--- Start Selected excerpt ---
Fingal Ravens
- Founded:: 1926
- County:: Dublin
- Nickname:: Ravens and Hoops
- Colours:: Black and White
- Grounds:: Rolestown
- Coordinates:: 53°30′13.80″N 6°18′17.75″W﻿ / ﻿53.5038333°N 6.3049306°W

Playing kits
| Standard colours |

= Fingal Ravens GAA =

Gaelic games club in County Dublin, Ireland

Fingal Ravens is a Gaelic Athletic Association club based in Rolestown, County Dublin, Ireland. Fingal Ravens won the 2007 Dublin Intermediate Football Championship and are therefore in the Senior championship for 2008.
The Senior team won the Dublin Intermediate Football Championship in 2007 and booked a place in the Leinster Intermediate Semi Final against Suncroft. The Senior team won the Lenister Intermediate Semi Final on Sunday 25 November 2007 against Suncroft of Kildare. They eventually went on to the final against neighbours and local rivals Donaghmore/Ashbourne. It proved an interesting game because the Fingal Ravens manager Mick Deegan was a resident of Ashbourne in County Meath. Ravens won the IFC title with a goal to spare in Parnell Park on Sunday 9 December 2007. Fingal then went on to the All-Ireland Intermediate Club Football Championship semi final against Ballinagh of Cavan. Ravens won the semi against Ballinagh by 0–11 to 0–08 to seal their place in the 2008 all-Ireland intermediate club final.
--- End Selected excerpt ---
--- Start Data supplied ---
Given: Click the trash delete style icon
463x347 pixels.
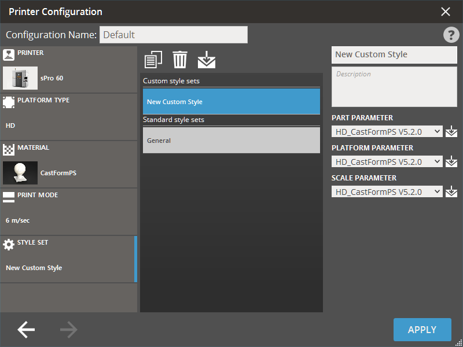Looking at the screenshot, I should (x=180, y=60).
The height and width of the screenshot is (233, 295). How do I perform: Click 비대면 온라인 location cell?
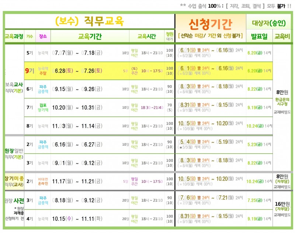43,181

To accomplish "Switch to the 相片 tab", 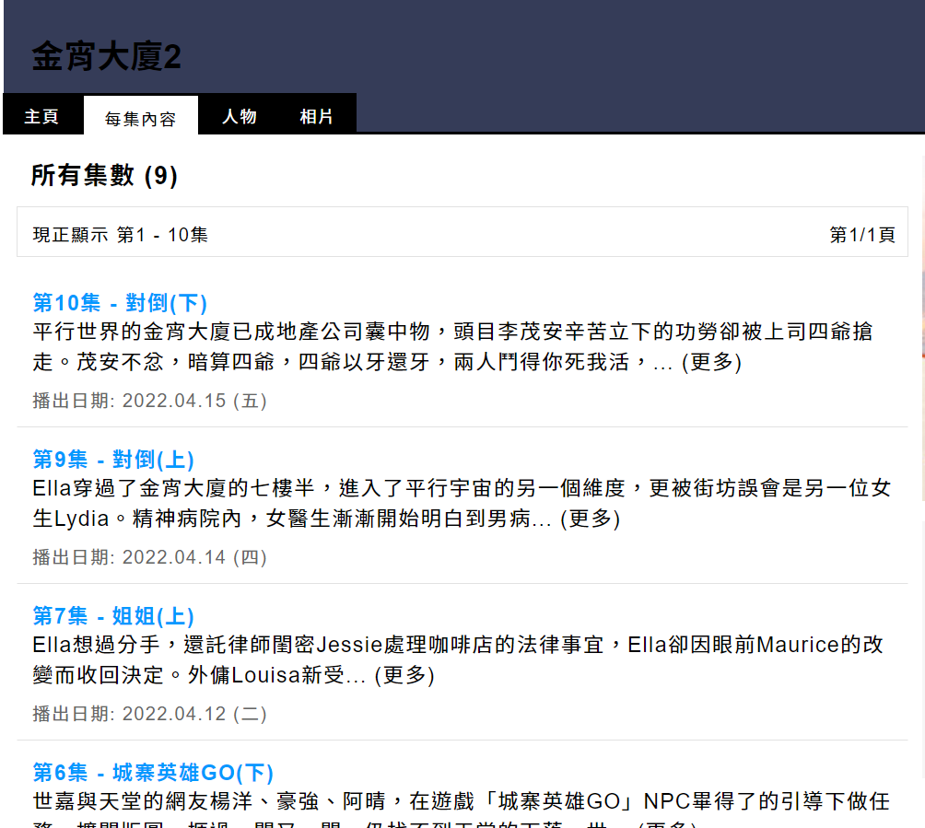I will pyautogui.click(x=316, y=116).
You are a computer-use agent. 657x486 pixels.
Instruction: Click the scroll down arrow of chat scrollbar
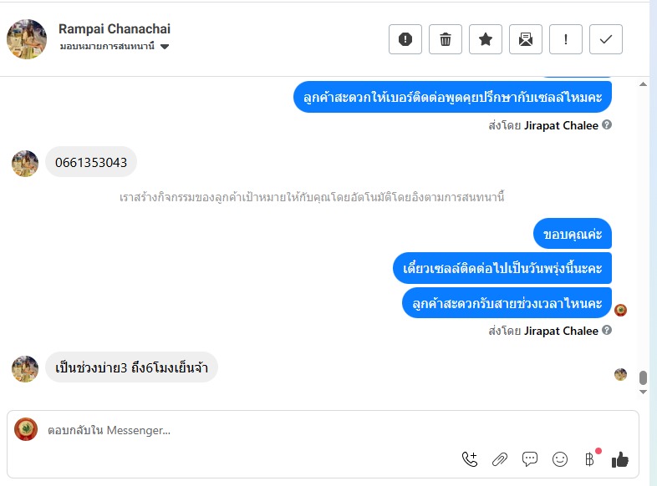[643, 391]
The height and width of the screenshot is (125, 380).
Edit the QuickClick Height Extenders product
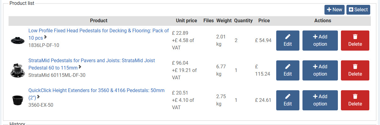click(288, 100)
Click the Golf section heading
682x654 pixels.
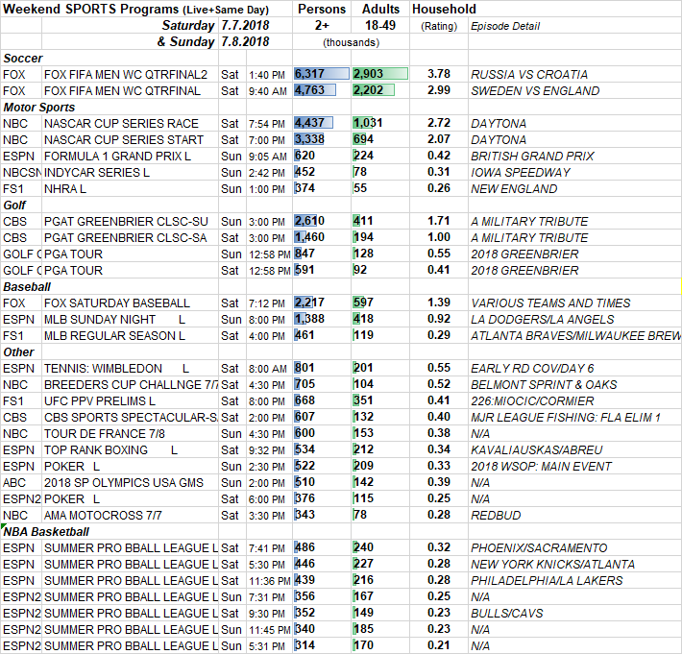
--- End Data supplied ---
• Aim
Write the next part of the article on the Fingal Ravens club, picking up after its final sentence. These rows were drawn from a separate source unrelated to the text.

• Answer to the task
Fingal Ravens went on to play the All Ireland Intermediate Club Football Championship Final in Croke Park, but didn't come home All Ireland Champions.

With all this success, 2007–2008 was the greatest in the club's history to date.

Ravens then went on to win AFL Division 2 in November 2008 and also securing promotion to Division 1.

==Roll of honour==
- All-Ireland Intermediate Club Football Championship: Runners-Up 2008
- Leinster Intermediate Club Football Championship: Winners 2007–08
- Dublin Intermediate Football Championship: Winners 2007, Runners up 2022
- Dublin Junior Football Championship: Winners 1969, 1999
- Dublin Junior B Football Championship: Winners 2007, 2022
- Dublin Minor B Football Championship: Winners 2004
- Dublin Minor C Football Championship: Winners 2011
- Dublin AFL Division 2: Winners 2008, 2014
- Féile na nÓg 2019: Boys Division 12 Cup Final Winners (rep Dublin)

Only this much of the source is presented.